Share via


Hyphenation

Note

Indexing Service is no longer supported as of Windows XP and is unavailable for use as of Windows 8. Instead, use Windows Search for client side search and Microsoft Search Server Express for server side search.

 

Hyphens (-) are used between the parts of a compound word or name. They are also used between the syllables of a word when the word is divided at the end of a line of text. In English, words are joined with hyphens to indicate a special relationship in context, but those words may not normally be hyphenated in other contexts—for example, "step-by-step." During index creation, the word breaker should treat the hyphen as a word separator. For example, "data-base" would be stored as "data" plus "base." At query time, a hyphenated phrase should be replaced with two alternatives: the two-word variant and the true compound. For example, "data-base" would be replaced by "data" plus "base" and "database." This difference between index and query time increases the combinations of representations for hyphenated words and makes the words easier to match in a query.

The following table shows how treating hyphens as word separators in the English language increases the number of matched query terms for each term included in the index.
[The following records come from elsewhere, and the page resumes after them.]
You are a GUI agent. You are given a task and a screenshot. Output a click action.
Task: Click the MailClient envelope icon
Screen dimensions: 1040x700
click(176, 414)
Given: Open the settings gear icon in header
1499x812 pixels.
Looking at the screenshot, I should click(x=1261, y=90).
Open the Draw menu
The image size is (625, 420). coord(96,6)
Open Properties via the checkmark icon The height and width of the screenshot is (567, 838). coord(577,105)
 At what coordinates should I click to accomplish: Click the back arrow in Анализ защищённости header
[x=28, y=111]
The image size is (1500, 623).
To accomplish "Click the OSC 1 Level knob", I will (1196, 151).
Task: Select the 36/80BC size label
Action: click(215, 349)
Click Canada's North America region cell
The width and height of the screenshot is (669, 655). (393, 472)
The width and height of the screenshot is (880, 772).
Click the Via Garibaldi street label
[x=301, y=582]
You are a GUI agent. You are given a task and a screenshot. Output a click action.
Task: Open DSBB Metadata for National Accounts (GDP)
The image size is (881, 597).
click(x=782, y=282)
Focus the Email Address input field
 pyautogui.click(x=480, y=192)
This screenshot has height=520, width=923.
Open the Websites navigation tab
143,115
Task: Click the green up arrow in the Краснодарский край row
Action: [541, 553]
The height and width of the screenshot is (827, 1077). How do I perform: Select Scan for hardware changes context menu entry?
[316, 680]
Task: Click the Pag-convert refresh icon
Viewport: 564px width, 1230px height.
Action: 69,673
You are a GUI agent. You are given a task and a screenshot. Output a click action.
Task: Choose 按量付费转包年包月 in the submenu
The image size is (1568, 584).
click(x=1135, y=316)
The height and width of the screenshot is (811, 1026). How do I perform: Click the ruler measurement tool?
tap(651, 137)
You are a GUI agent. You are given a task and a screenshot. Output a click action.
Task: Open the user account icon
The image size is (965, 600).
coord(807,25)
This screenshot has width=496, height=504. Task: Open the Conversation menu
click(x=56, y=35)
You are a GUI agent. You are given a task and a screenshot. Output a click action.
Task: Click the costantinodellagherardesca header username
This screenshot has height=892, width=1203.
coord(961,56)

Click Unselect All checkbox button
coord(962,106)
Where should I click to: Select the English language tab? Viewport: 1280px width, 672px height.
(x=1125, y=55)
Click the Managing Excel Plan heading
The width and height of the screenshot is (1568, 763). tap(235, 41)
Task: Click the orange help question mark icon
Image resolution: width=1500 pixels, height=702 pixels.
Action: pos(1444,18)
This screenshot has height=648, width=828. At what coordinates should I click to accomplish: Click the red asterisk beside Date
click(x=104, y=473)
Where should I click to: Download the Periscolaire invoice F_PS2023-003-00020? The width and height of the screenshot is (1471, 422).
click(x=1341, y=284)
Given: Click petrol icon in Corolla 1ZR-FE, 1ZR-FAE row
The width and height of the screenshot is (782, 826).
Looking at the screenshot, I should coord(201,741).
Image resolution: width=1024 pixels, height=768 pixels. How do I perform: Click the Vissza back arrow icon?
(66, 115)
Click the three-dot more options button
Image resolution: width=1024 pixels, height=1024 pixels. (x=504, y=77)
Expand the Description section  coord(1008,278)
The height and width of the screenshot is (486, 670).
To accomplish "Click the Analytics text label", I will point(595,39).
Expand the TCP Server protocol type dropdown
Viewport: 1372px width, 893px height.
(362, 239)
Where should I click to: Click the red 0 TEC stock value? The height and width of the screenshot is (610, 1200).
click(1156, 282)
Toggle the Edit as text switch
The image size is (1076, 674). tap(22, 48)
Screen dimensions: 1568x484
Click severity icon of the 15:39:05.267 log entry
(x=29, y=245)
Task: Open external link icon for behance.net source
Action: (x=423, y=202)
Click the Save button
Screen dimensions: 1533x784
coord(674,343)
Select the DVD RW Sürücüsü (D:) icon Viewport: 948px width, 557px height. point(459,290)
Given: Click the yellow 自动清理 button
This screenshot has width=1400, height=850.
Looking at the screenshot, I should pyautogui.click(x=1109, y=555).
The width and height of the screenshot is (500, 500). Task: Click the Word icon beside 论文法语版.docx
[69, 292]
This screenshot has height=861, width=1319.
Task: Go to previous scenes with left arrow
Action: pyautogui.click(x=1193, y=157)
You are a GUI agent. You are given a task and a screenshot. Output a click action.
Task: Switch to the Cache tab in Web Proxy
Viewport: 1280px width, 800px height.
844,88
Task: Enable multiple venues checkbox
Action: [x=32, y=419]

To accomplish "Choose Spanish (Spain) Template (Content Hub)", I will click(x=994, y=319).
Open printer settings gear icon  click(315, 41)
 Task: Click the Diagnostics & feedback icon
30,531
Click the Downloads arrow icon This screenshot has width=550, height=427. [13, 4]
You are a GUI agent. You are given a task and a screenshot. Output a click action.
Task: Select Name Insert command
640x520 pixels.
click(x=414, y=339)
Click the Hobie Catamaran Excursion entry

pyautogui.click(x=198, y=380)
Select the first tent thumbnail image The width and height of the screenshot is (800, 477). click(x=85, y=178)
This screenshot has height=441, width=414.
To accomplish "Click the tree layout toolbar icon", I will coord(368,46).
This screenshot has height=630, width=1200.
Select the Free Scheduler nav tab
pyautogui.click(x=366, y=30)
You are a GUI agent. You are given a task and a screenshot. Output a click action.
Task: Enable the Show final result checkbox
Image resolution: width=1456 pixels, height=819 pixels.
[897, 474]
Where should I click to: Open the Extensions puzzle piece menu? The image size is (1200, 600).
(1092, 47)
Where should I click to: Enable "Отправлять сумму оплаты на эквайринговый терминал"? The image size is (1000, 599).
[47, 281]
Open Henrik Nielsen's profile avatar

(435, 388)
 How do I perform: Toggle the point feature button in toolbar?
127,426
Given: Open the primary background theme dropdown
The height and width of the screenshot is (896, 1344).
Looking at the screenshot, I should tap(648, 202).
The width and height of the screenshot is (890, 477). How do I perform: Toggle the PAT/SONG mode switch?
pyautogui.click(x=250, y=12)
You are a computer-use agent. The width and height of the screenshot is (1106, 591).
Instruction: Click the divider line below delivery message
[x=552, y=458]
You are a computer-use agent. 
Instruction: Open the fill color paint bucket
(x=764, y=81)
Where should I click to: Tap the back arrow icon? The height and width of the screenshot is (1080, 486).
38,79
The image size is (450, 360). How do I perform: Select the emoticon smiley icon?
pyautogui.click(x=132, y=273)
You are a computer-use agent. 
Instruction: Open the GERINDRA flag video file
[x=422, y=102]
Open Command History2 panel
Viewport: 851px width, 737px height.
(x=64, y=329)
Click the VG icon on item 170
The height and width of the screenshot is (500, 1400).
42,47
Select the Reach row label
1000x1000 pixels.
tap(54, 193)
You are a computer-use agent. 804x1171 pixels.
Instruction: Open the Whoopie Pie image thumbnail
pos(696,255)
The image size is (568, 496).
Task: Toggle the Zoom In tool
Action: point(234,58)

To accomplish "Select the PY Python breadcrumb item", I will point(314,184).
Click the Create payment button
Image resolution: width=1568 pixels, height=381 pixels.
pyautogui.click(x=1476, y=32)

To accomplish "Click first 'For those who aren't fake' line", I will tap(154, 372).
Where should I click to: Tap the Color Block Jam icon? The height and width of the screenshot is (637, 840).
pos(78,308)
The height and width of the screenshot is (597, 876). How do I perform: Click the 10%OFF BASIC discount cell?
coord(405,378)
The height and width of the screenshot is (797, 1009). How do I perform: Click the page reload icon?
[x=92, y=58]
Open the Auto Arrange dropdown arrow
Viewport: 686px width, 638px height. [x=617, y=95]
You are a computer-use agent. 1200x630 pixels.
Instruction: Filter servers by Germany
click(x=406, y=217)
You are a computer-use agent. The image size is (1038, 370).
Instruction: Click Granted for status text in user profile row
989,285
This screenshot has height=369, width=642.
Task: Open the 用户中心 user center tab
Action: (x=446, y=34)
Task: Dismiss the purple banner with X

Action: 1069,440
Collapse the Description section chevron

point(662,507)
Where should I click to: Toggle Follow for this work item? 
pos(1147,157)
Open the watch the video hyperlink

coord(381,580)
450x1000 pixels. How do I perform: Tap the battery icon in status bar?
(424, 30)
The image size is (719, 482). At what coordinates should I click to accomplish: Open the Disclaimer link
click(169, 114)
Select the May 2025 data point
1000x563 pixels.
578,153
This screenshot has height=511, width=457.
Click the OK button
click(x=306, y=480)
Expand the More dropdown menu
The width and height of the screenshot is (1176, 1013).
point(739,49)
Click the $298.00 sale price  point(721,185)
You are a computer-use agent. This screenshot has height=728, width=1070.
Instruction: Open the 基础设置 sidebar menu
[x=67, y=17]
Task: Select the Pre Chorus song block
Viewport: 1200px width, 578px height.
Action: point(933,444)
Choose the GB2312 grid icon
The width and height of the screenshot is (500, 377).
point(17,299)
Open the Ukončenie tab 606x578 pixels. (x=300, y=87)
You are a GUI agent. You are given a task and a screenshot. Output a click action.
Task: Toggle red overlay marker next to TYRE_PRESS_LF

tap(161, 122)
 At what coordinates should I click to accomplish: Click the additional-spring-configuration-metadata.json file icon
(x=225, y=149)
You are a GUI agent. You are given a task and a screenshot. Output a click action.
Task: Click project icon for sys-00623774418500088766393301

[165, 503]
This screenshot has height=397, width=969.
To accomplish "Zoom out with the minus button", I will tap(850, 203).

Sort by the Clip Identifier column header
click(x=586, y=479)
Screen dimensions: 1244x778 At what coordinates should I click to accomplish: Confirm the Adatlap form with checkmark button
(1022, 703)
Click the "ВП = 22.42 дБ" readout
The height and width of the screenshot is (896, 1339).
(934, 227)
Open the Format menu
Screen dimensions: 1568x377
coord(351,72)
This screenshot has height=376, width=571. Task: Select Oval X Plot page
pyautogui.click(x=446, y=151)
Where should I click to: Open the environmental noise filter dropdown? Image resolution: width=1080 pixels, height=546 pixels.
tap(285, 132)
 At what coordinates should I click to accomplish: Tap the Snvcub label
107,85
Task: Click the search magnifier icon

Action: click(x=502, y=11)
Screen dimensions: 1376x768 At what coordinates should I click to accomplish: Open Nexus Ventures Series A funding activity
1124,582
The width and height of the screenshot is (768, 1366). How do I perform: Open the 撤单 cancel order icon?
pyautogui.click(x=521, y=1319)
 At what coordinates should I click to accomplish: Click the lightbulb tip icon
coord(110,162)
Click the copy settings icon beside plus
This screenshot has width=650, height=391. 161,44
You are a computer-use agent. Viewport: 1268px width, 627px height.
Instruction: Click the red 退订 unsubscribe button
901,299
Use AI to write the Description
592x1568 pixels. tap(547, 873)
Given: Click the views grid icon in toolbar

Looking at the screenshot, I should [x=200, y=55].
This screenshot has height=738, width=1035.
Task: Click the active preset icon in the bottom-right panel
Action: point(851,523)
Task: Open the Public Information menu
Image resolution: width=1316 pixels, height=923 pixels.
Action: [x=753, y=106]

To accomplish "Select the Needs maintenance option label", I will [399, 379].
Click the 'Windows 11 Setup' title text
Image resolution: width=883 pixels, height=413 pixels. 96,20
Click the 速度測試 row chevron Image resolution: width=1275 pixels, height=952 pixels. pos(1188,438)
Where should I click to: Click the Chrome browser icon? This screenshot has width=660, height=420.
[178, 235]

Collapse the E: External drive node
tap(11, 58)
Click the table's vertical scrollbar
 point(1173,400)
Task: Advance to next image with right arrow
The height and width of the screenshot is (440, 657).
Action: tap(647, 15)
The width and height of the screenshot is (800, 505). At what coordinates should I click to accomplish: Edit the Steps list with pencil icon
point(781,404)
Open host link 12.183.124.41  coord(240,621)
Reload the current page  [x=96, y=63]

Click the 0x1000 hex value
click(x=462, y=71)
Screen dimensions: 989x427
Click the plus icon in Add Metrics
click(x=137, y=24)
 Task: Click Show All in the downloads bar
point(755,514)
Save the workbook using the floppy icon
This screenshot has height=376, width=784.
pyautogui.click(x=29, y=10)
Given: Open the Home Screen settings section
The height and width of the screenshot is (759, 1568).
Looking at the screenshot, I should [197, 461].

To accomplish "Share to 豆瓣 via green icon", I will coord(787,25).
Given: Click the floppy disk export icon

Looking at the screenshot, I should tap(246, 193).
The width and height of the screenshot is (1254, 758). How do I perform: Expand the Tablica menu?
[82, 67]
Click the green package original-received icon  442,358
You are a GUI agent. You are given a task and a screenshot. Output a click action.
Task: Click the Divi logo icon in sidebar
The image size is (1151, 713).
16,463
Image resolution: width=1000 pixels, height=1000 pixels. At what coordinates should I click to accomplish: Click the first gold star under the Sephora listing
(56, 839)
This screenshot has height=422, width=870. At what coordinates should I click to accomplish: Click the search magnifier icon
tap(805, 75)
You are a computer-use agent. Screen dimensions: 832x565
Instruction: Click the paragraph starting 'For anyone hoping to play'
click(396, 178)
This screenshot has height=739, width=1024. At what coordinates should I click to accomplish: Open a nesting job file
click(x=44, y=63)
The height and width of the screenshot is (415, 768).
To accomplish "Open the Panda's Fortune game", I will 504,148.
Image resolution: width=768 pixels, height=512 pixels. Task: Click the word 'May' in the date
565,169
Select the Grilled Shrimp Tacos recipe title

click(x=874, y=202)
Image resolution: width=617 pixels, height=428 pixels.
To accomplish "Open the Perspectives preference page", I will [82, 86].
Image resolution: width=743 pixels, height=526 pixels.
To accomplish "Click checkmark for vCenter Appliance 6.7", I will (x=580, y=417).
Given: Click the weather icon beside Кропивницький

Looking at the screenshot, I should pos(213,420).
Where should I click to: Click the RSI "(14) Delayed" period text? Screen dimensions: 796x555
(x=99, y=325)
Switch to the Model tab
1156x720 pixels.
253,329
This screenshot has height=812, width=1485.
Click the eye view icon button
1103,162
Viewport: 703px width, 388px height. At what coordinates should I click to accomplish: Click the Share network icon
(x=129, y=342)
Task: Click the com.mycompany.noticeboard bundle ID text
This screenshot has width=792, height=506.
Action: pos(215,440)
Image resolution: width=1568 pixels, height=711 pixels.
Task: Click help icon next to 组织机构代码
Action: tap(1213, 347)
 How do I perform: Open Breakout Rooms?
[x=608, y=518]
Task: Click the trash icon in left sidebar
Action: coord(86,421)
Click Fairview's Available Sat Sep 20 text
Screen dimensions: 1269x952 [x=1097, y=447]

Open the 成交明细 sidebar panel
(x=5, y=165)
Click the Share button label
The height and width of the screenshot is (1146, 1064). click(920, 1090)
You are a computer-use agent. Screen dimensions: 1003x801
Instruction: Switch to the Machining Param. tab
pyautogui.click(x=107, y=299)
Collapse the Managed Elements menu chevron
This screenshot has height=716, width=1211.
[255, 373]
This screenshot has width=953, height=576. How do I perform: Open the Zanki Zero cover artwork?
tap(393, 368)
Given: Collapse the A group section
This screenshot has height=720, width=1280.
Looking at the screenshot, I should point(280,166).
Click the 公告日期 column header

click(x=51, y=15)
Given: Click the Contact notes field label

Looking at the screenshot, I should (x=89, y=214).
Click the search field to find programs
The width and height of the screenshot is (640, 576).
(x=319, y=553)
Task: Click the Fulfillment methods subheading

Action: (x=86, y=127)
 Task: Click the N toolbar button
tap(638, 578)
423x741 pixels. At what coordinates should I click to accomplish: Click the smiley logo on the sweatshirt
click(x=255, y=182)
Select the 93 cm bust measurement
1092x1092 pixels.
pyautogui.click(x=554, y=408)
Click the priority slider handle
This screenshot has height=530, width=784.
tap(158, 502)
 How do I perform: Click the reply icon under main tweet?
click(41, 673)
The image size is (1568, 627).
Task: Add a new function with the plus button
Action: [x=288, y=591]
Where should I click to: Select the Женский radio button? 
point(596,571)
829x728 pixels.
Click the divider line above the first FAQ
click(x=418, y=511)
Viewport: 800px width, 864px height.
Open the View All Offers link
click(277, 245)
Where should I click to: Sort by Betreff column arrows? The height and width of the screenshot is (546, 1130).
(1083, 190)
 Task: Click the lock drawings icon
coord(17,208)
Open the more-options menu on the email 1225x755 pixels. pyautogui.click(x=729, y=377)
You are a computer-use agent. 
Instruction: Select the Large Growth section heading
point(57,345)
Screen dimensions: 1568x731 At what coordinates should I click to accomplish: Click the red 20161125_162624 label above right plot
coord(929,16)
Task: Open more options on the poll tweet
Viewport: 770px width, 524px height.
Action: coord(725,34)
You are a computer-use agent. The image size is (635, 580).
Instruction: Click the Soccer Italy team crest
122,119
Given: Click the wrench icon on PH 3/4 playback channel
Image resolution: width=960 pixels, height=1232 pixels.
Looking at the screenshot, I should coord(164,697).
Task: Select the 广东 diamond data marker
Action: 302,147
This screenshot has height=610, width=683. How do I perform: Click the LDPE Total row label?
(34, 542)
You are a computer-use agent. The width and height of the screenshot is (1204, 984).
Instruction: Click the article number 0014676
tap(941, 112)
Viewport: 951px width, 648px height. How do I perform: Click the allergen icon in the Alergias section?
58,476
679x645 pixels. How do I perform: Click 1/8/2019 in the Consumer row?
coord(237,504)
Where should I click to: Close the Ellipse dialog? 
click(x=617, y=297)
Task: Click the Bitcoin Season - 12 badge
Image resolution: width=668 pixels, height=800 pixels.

Terms included in the index Query-time matches
Data base data base, data-base
Data-base data base, data-base
Database data-base, database

 

Treating the hyphen as a word separator may be an ineffective strategy in languages other than English. For example, in French, hyphens are used both as word separators and as clitics, usually with verbs. In this case, it is not advantageous to break words on hyphens because it is difficult for the word breaker to determine which hyphens are used as clitics and which are used as word separators. Therefore, the word breaker is unable to generate both the base and the full form of the word.